**GOAL OF THE EXERCISE:** Return all entries below exactly. Skip nothing.

○ ○ ○

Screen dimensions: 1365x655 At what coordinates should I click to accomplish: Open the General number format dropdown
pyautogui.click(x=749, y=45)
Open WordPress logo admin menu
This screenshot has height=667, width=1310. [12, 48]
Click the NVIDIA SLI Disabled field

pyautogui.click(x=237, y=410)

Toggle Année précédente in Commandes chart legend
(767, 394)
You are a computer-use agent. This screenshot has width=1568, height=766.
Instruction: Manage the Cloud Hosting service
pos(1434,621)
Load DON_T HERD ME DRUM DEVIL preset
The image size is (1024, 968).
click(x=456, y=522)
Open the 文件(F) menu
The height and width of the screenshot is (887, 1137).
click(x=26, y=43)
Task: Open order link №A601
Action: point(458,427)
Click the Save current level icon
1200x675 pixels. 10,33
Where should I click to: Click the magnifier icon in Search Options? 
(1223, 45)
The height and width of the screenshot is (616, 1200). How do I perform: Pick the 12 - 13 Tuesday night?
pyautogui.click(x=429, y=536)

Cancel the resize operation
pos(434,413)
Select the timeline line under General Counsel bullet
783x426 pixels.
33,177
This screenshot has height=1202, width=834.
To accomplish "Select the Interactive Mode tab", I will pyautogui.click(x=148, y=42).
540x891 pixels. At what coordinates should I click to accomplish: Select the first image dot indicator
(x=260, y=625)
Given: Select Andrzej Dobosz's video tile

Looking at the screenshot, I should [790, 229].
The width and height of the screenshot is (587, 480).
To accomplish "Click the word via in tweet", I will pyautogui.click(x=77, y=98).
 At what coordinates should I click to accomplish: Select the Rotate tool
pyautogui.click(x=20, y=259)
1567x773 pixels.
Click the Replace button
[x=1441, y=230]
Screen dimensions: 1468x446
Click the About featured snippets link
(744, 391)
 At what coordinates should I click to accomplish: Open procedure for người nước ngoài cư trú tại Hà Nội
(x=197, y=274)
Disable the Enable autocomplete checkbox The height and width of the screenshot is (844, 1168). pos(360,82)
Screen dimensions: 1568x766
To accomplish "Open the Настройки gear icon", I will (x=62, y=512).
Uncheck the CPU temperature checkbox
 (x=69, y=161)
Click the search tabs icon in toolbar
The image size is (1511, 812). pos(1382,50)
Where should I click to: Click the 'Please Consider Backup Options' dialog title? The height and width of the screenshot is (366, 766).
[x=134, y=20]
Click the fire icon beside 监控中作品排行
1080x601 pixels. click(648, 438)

○ ○ ○

**SOLUTION:**
Screen dimensions: 1365x655 At what coordinates should I click to accomplish: Open the General number format dropdown
pyautogui.click(x=749, y=45)
Open WordPress logo admin menu
This screenshot has height=667, width=1310. [12, 48]
Click the NVIDIA SLI Disabled field

pyautogui.click(x=237, y=410)

Toggle Année précédente in Commandes chart legend
(767, 394)
You are a computer-use agent. This screenshot has width=1568, height=766.
Instruction: Manage the Cloud Hosting service
pos(1434,621)
Load DON_T HERD ME DRUM DEVIL preset
The image size is (1024, 968).
click(x=456, y=522)
Open the 文件(F) menu
The height and width of the screenshot is (887, 1137).
click(x=26, y=43)
Task: Open order link №A601
Action: point(458,427)
Click the Save current level icon
1200x675 pixels. 10,33
Where should I click to: Click the magnifier icon in Search Options? 
(1223, 45)
The height and width of the screenshot is (616, 1200). How do I perform: Pick the 12 - 13 Tuesday night?
pyautogui.click(x=429, y=536)

Cancel the resize operation
pos(434,413)
Select the timeline line under General Counsel bullet
783x426 pixels.
33,177
This screenshot has height=1202, width=834.
To accomplish "Select the Interactive Mode tab", I will pyautogui.click(x=148, y=42).
540x891 pixels. At what coordinates should I click to accomplish: Select the first image dot indicator
(x=260, y=625)
Given: Select Andrzej Dobosz's video tile

Looking at the screenshot, I should [790, 229].
The width and height of the screenshot is (587, 480).
To accomplish "Click the word via in tweet", I will pyautogui.click(x=77, y=98).
 At what coordinates should I click to accomplish: Select the Rotate tool
pyautogui.click(x=20, y=259)
1567x773 pixels.
Click the Replace button
[x=1441, y=230]
Screen dimensions: 1468x446
Click the About featured snippets link
(744, 391)
 At what coordinates should I click to accomplish: Open procedure for người nước ngoài cư trú tại Hà Nội
(x=197, y=274)
Disable the Enable autocomplete checkbox The height and width of the screenshot is (844, 1168). pos(360,82)
Screen dimensions: 1568x766
To accomplish "Open the Настройки gear icon", I will (x=62, y=512).
Uncheck the CPU temperature checkbox
 (x=69, y=161)
Click the search tabs icon in toolbar
The image size is (1511, 812). pos(1382,50)
Where should I click to: Click the 'Please Consider Backup Options' dialog title? The height and width of the screenshot is (366, 766).
[x=134, y=20]
Click the fire icon beside 监控中作品排行
1080x601 pixels. click(648, 438)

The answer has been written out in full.